Led by the Johnson government, will COP26 deliver? Unreservedly, the answer is no. We cannot just hope that the Tories, or the governments currently in power around the world, will listen to the science and deliver the changes needed – at the speed and scale we need them. We have to force them. And if unimaginable policy changes can be made during the pandemic, they can also make them in the face of climate breakdown. The climate crisis was always a question of the reorganisation of the economy, and therefore always a question of politics.
The IPCC report will be followed next year by a second part focusing on the impacts of climate change, while a third part will outline potential solutions. But we already know the solutions. They must start with a radical Green New Deal that puts investment in clean energy and jobs in those sectors, above profit. It means ending the use of fossil fuels in power generation and transport. It means more money into public services. It doesn’t mean waiting for leaders or movements or teenagers in the Global South or other parts of the world to take action, as Johnson and Sharma always seem to want to suggest is the issue.
Even the scientists agree that the actions we take now are a choice. If changes can be made to slow heating and mitigate the emissions we haven’t been able to eliminate, reaching as close to net zero as soon as possible, then we have a chance. Most importantly – and you won’t read this in the IPCC report – it matters what the left does. The problem is understood, the question now is what kind of action we take. The COP26 is certainly not the last word on the crisis, but how we influence it is crucial.

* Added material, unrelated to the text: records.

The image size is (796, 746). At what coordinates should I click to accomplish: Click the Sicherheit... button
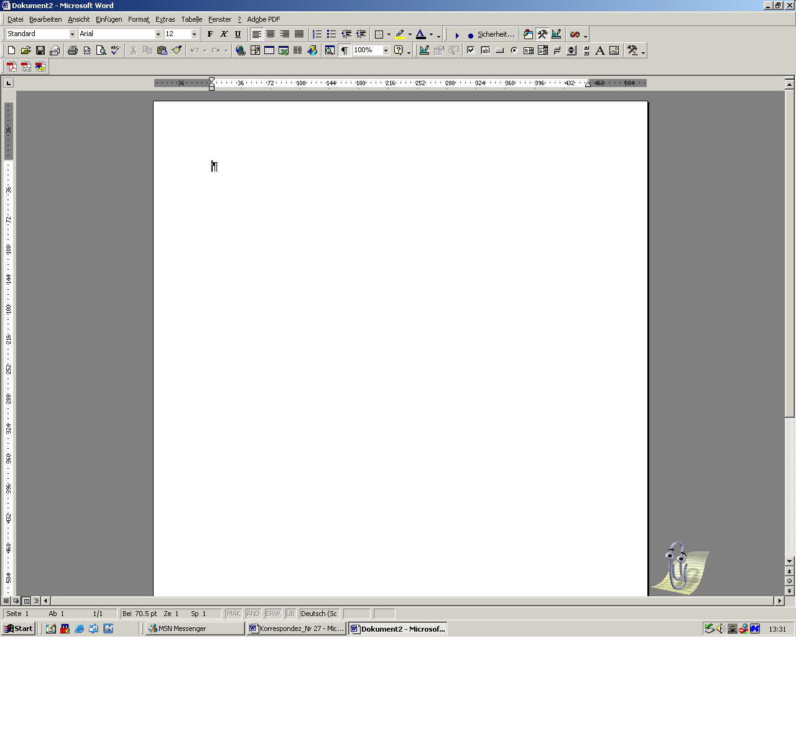coord(495,34)
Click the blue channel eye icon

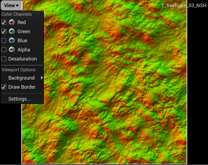[12, 41]
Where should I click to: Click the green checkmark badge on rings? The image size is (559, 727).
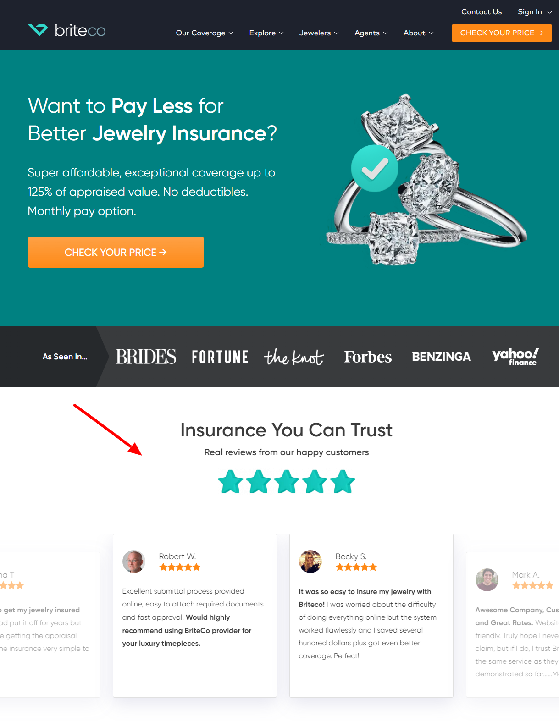coord(375,168)
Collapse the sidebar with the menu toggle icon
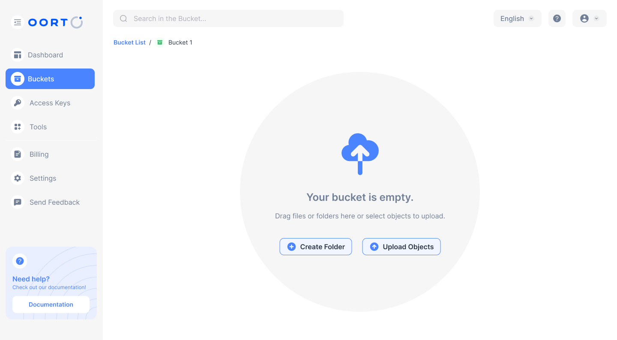The image size is (617, 340). 18,22
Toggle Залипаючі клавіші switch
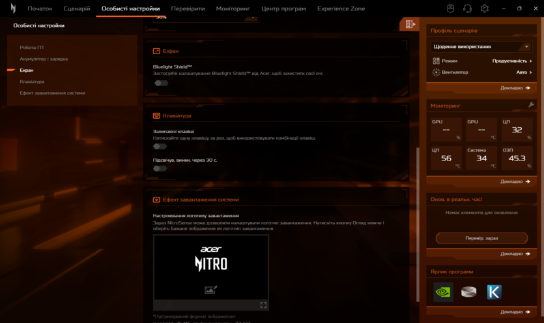544x323 pixels. click(x=160, y=147)
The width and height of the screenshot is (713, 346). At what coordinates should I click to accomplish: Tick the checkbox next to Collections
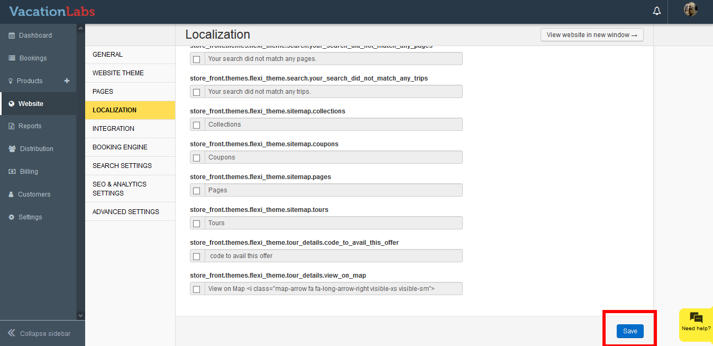pos(197,125)
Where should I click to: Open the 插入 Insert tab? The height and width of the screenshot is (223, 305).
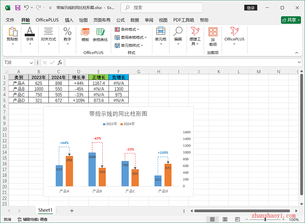pos(69,20)
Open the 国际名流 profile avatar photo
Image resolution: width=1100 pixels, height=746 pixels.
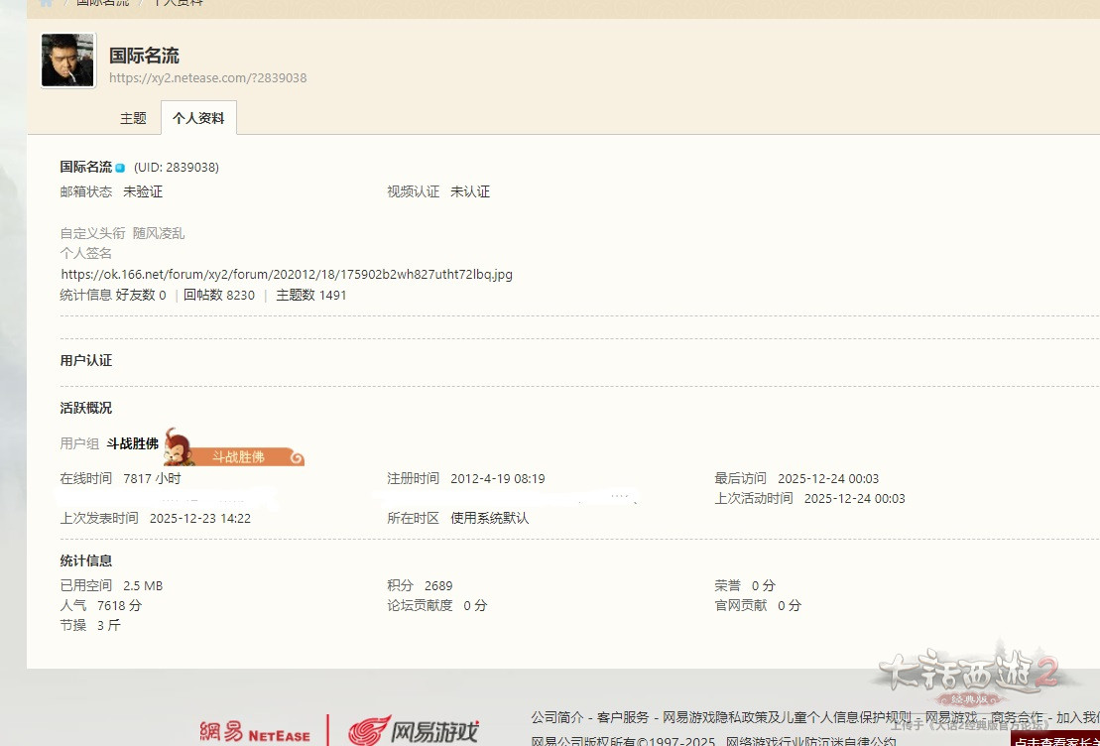(x=68, y=60)
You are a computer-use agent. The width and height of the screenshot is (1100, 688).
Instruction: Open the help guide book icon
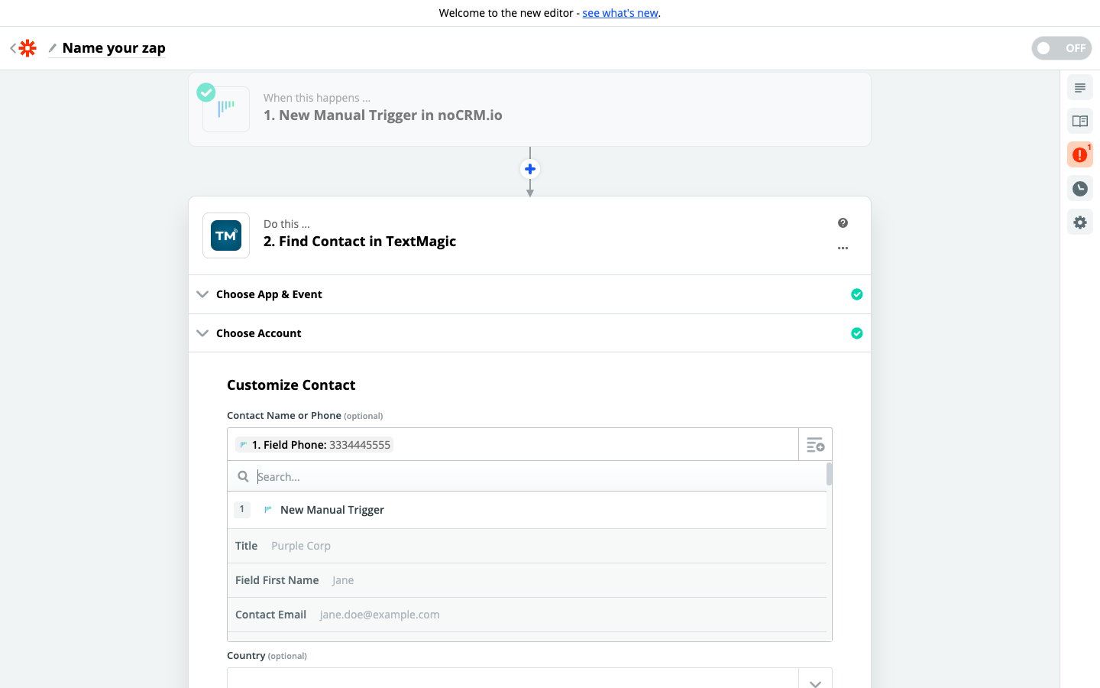coord(1079,121)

We have to provide a strong, urgent, unequivocal message to the politicians present: that we won’t countenance anything less than radical changes. The programme of austerity must end. Inequality and war have to go. Policies that scapegoat migrants and people of colour have to be scrapped, given that climate-induced migration is already becoming a reality. And greenwash, half measures and lies are unacceptable. To do that, we need a broad, radical, strategic and united movement on the streets, and not only in Glasgow: the biggest demonstrations we can muster, the biggest meetings, the most trenchant analysis.
There are always more specific and immediate demands we can make in the here and now, and must continue to make after COP26: an end to licenses for oil and gas exploration; no more coal mines; better flood defences; more fire services, such as they have been demanding in the horror unfolding in Greece. And if this Tory government can’t deliver, we must force them out of office.
Every trade union needs to start developing climate policies that reflect the depth and scale of the crisis, and every trade unionist needs to see themselves as playing a role in the transition towards an economy that is not based on fossil fuels and endless war. Climate policies have to be connected to and central to the demands of every movement.
COP26 presents an opportunity for the left to scale up its response, given that the crisis has suddenly and forcefully come to the forefront of people’s consciousness – consistently in the top three priorities that concern the British public, along with health and the economy. If the left is serious about addressing the climate crisis, reflecting what we already know to be a systemic question, COP26 has to be a turning point for the movement.